## Task prompt
Which lines below fall between the one containing "[YouTube] (2000, 29)" and the one containing "BIH (839, 1611)"? Repeat them exactly, counting both of those lines, and add nothing else.

(Stored data entries)
....................

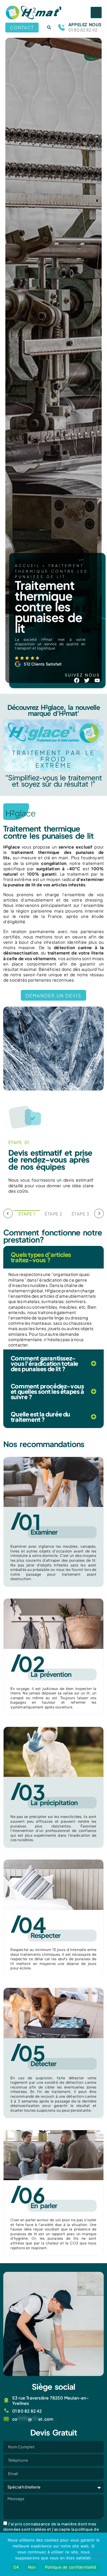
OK (16, 2567)
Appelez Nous (85, 24)
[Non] (97, 2554)
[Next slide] (99, 1213)
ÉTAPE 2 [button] (53, 1213)
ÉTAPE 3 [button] (80, 1213)
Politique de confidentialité (71, 2567)
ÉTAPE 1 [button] (26, 1213)
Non (32, 2567)
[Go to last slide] (8, 1213)
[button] (96, 12)
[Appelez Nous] (61, 27)
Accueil (27, 565)
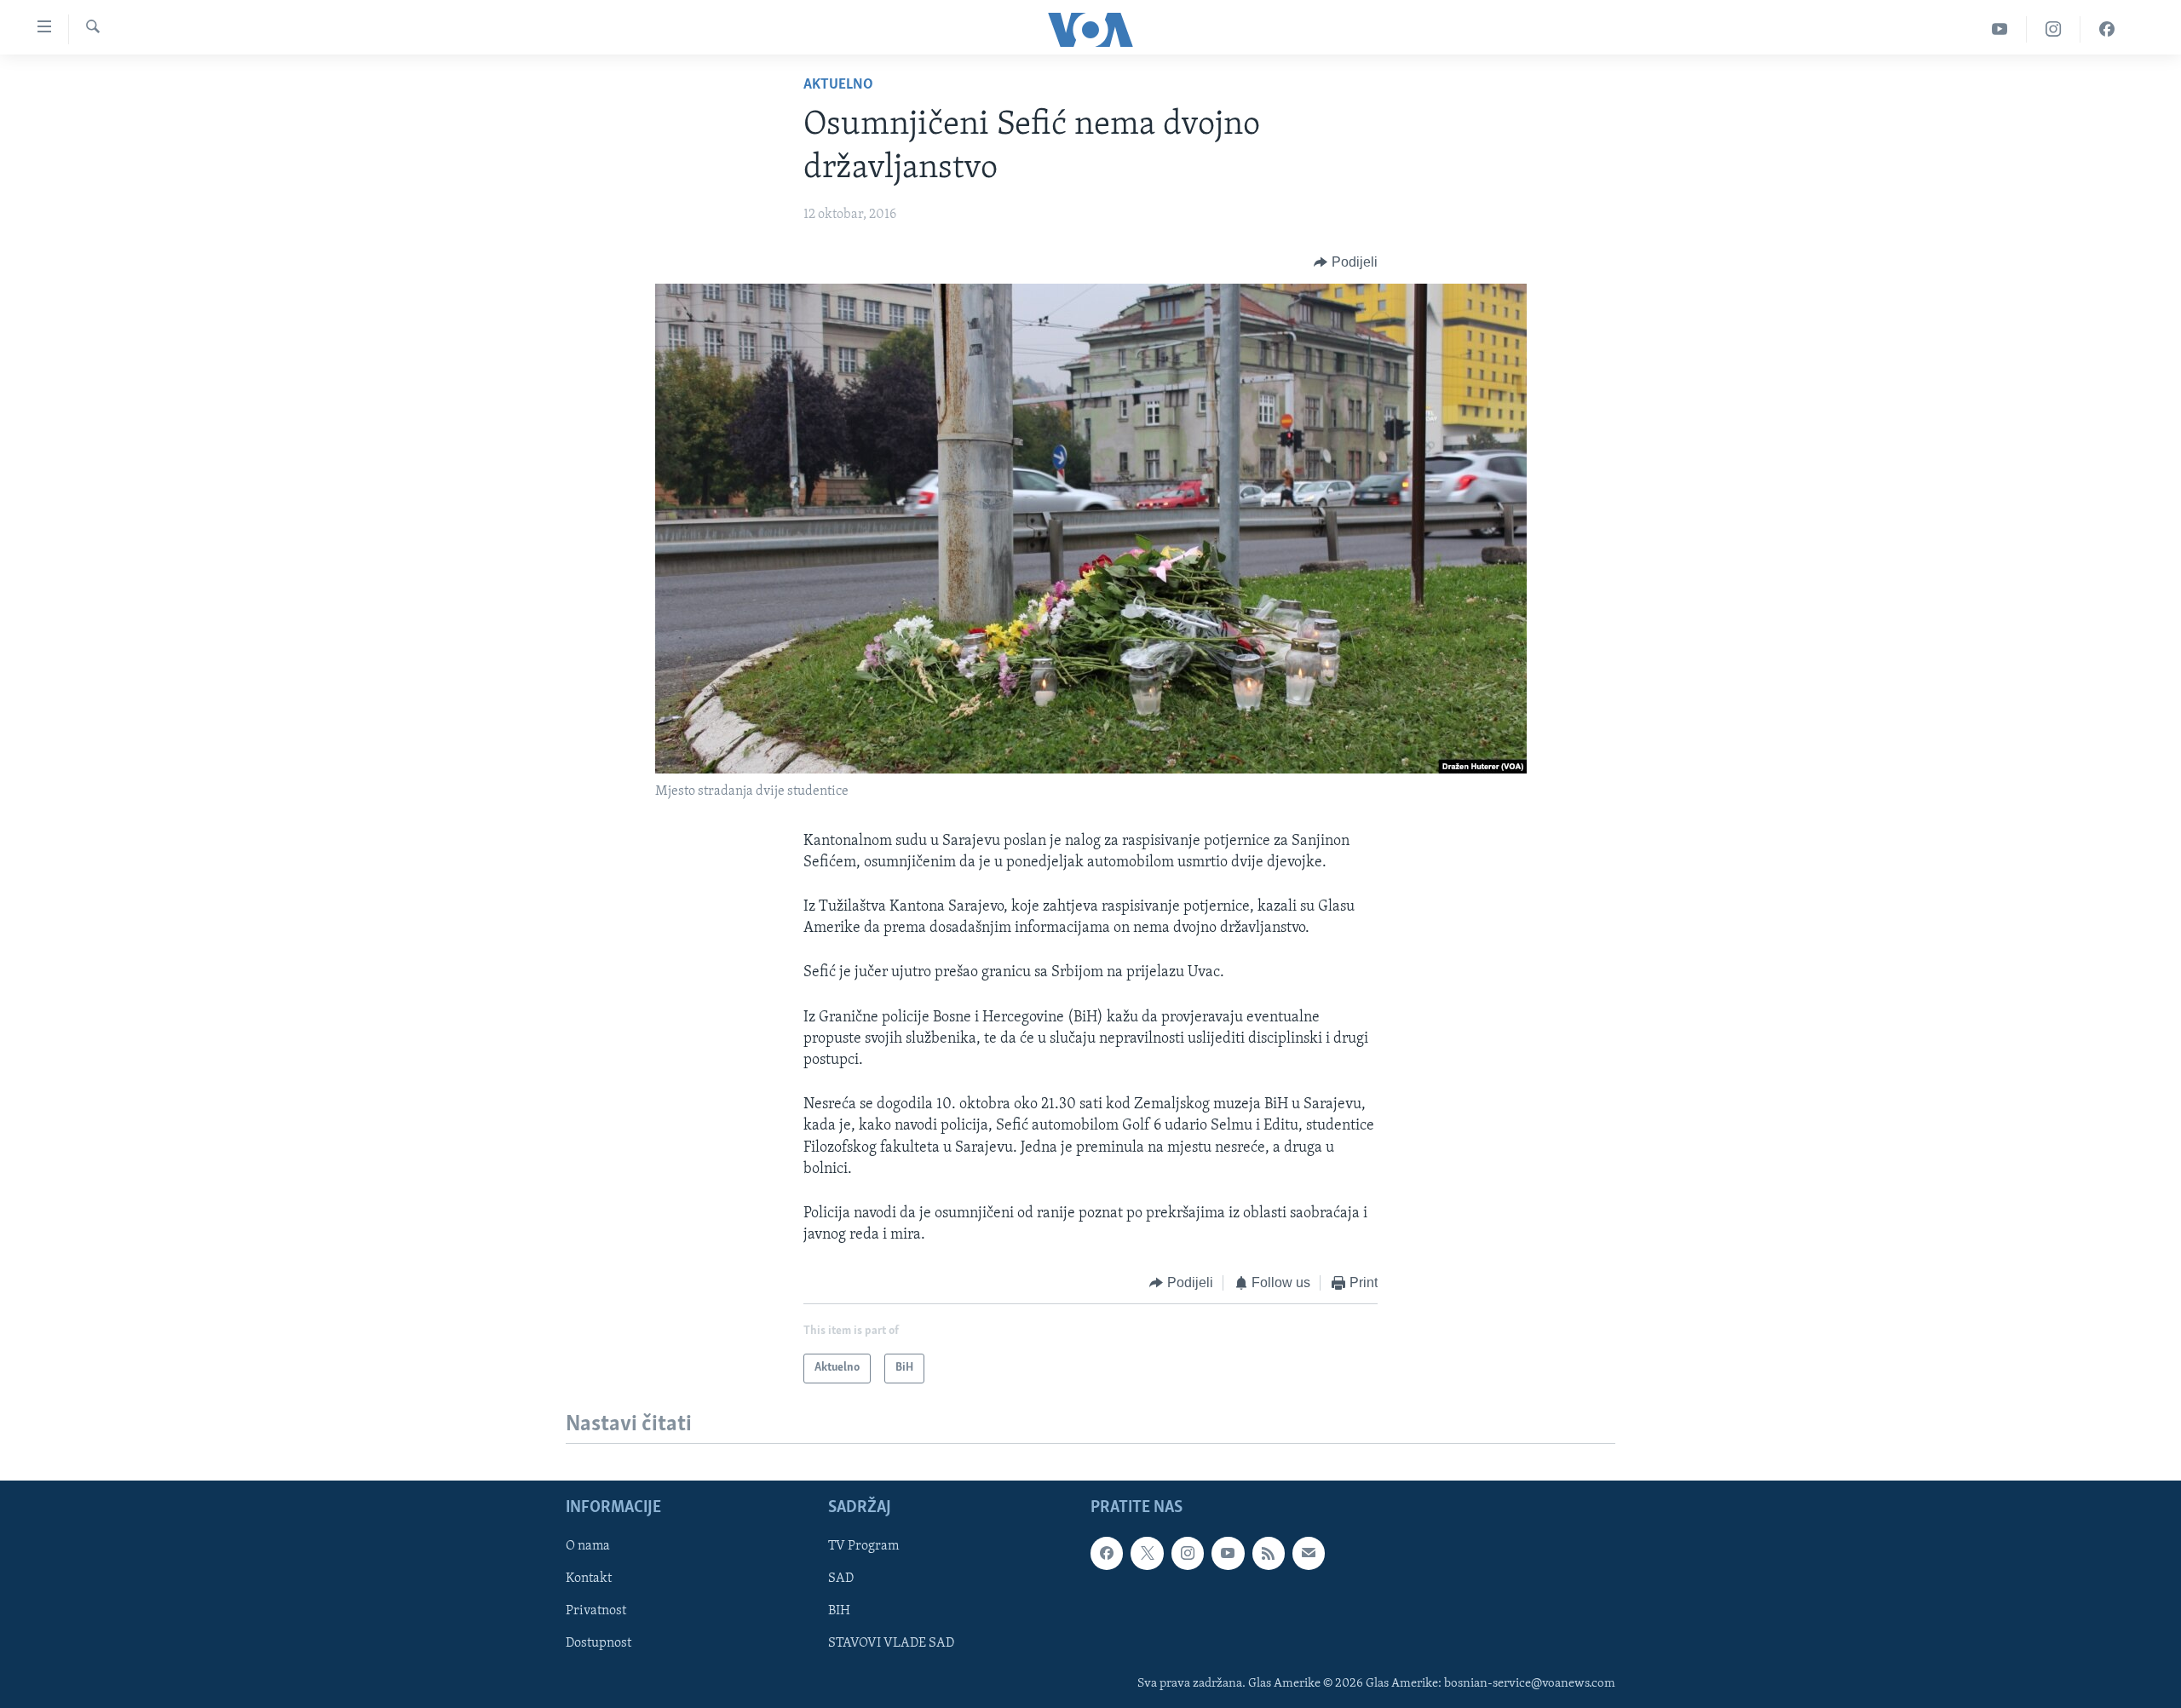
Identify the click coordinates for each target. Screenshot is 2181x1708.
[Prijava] (1308, 1553)
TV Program (863, 1546)
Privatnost (596, 1611)
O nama (588, 1546)
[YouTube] (2000, 29)
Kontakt (589, 1578)
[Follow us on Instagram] (1187, 1553)
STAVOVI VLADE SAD (891, 1643)
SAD (841, 1578)
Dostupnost (598, 1643)
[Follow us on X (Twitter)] (1147, 1553)
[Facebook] (2106, 29)
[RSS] (1268, 1553)
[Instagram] (2053, 29)
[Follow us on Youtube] (1227, 1553)
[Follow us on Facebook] (1106, 1553)
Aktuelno (838, 85)
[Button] (1346, 262)
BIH (839, 1611)
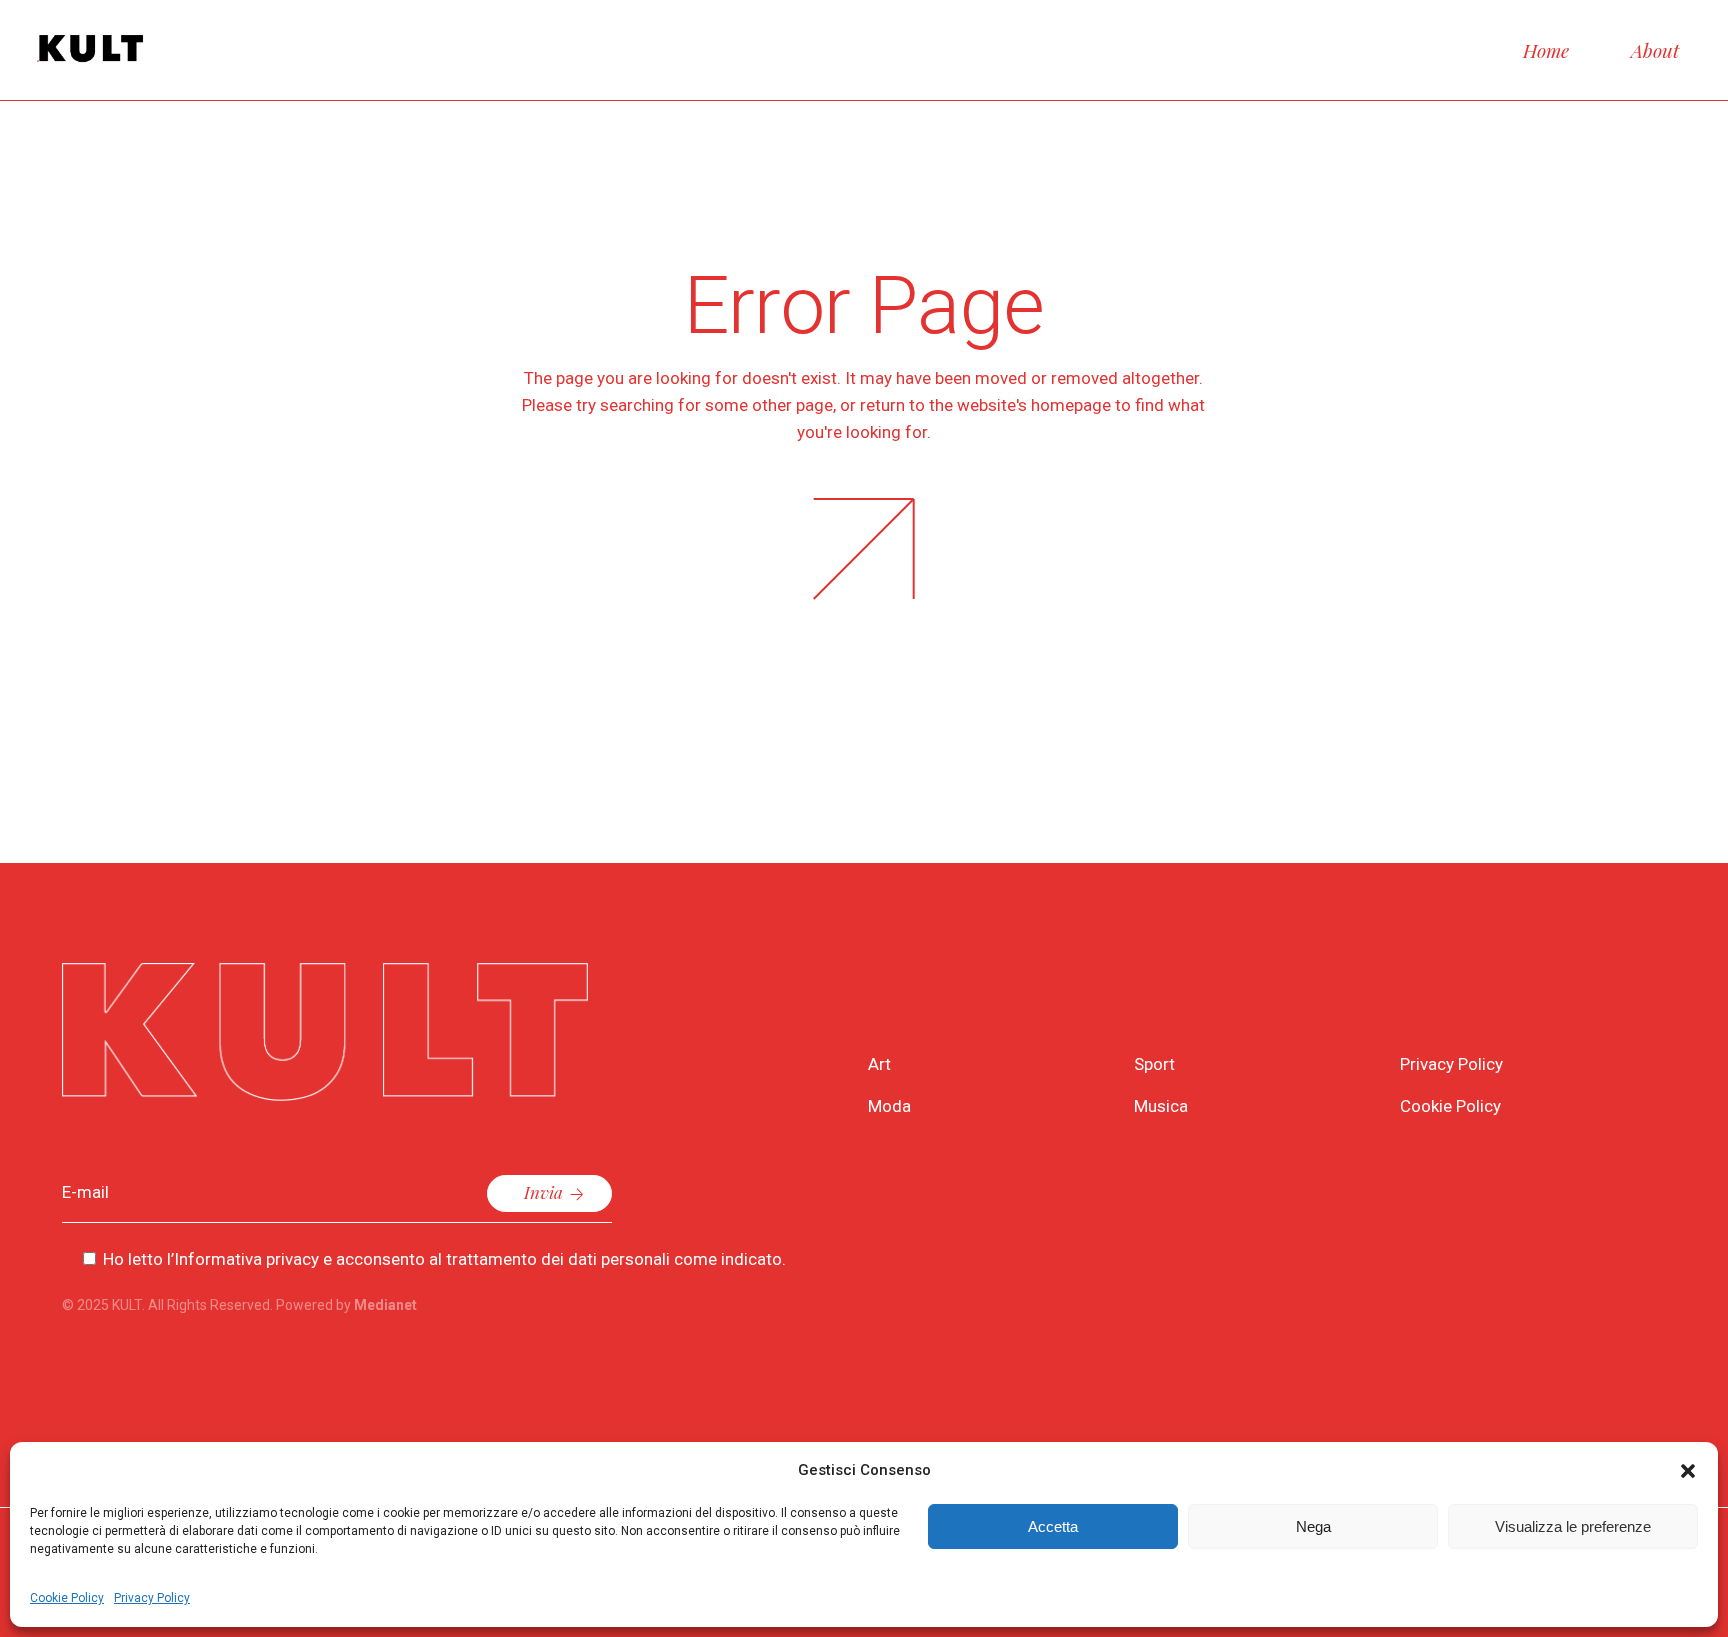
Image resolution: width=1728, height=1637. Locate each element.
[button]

....................

## Reply to the exercise
[YouTube] (2000, 29)
Kontakt (589, 1578)
[Follow us on Instagram] (1187, 1553)
STAVOVI VLADE SAD (891, 1643)
SAD (841, 1578)
Dostupnost (598, 1643)
[Follow us on X (Twitter)] (1147, 1553)
[Facebook] (2106, 29)
[RSS] (1268, 1553)
[Instagram] (2053, 29)
[Follow us on Youtube] (1227, 1553)
[Follow us on Facebook] (1106, 1553)
Aktuelno (838, 85)
[Button] (1346, 262)
BIH (839, 1611)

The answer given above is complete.